TASKS FOR THIS EXERCISE
A. Which no-code RPA tool does the Jira discussion name for building workflow automation with SaaS product APIs?
B. Reproduce the Jira discussion word for word, starting at "[0] https://www.pixiebrix.com/" and ending at "in many ways.".

TEXT
If program/project managers having coding love/passion, a lots of innovation could come around Jira


FYI - This type of workflow automation and connecting to Saas product APIs and moving data around can also be easily built using a no-code RPA tool like PixieBrix[0].

[0] https://www.pixiebrix.com/


Looks like a cool project!


I like the name. Scrumdawg would have been better though.


Atlassian may want to provide SQL interface to Jira data. JQL is limited in many ways.


This is my favorite limitation: https://jira.atlassian.com/browse/JRACLOUD-21372


Wow. Going on 12 years to get exact text matches working; that sounds crazy.


There's an sql database backing Jira, but it looks rather ugly. I guess that's why they translate it.


I think it's more about access control. They don't do any access control at the db level afaik.


No explanation necessary. Anyone that has followed Atlassian in the news knows that downloading Jira Issues is an excellent idea!


Are you suggesting they’re going out of business?


Until the current crop of managers retire, Atlassian will still have business. Some don't know anything other than Jira, so will recommend it on corporate purchases.

STORED RECORDS
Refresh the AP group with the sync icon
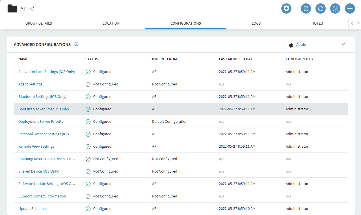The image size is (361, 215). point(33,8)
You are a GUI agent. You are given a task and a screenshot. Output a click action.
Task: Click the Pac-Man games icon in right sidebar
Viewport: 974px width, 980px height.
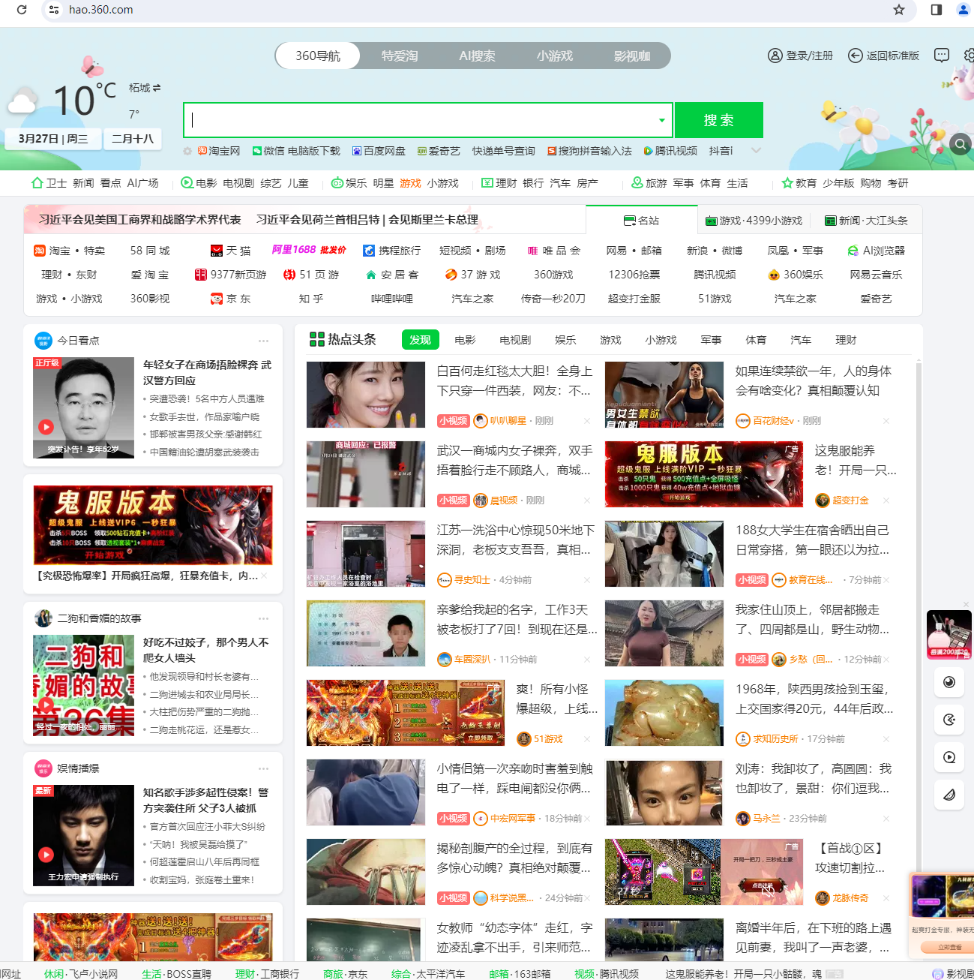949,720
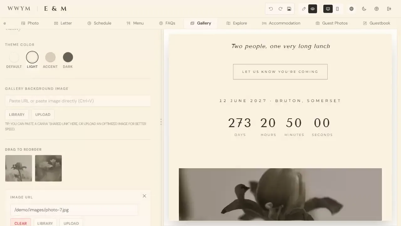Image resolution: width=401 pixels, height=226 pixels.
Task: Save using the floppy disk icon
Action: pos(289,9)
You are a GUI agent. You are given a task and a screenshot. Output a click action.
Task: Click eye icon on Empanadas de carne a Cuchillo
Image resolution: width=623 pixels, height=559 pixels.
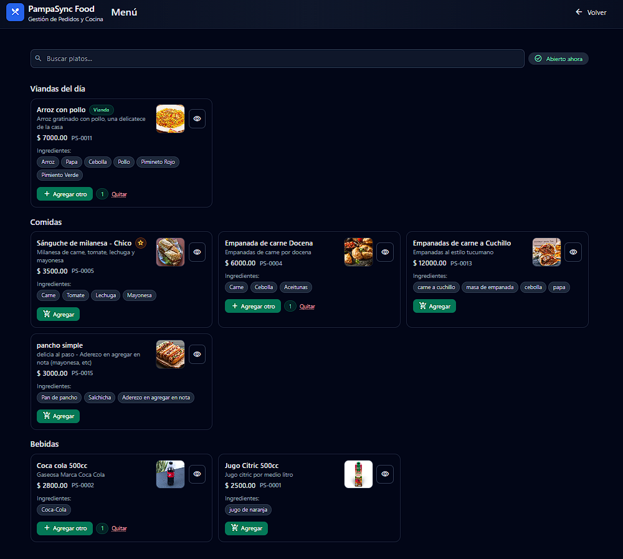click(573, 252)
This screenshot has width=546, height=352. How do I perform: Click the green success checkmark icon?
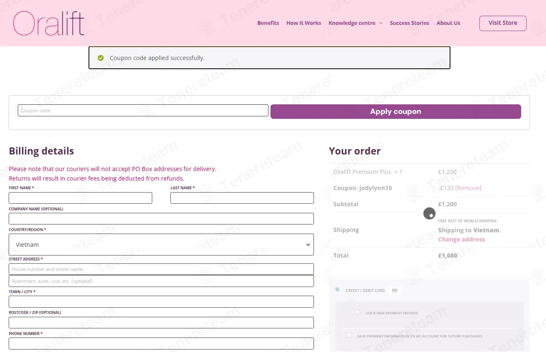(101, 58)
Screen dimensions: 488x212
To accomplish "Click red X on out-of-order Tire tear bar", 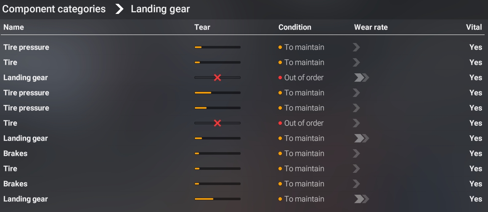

COMPLETED EXERCISE
A. PixieBrix

B.
[0] https://www.pixiebrix.com/


Looks like a cool project!


I like the name. Scrumdawg would have been better though.


Atlassian may want to provide SQL interface to Jira data. JQL is limited in many ways.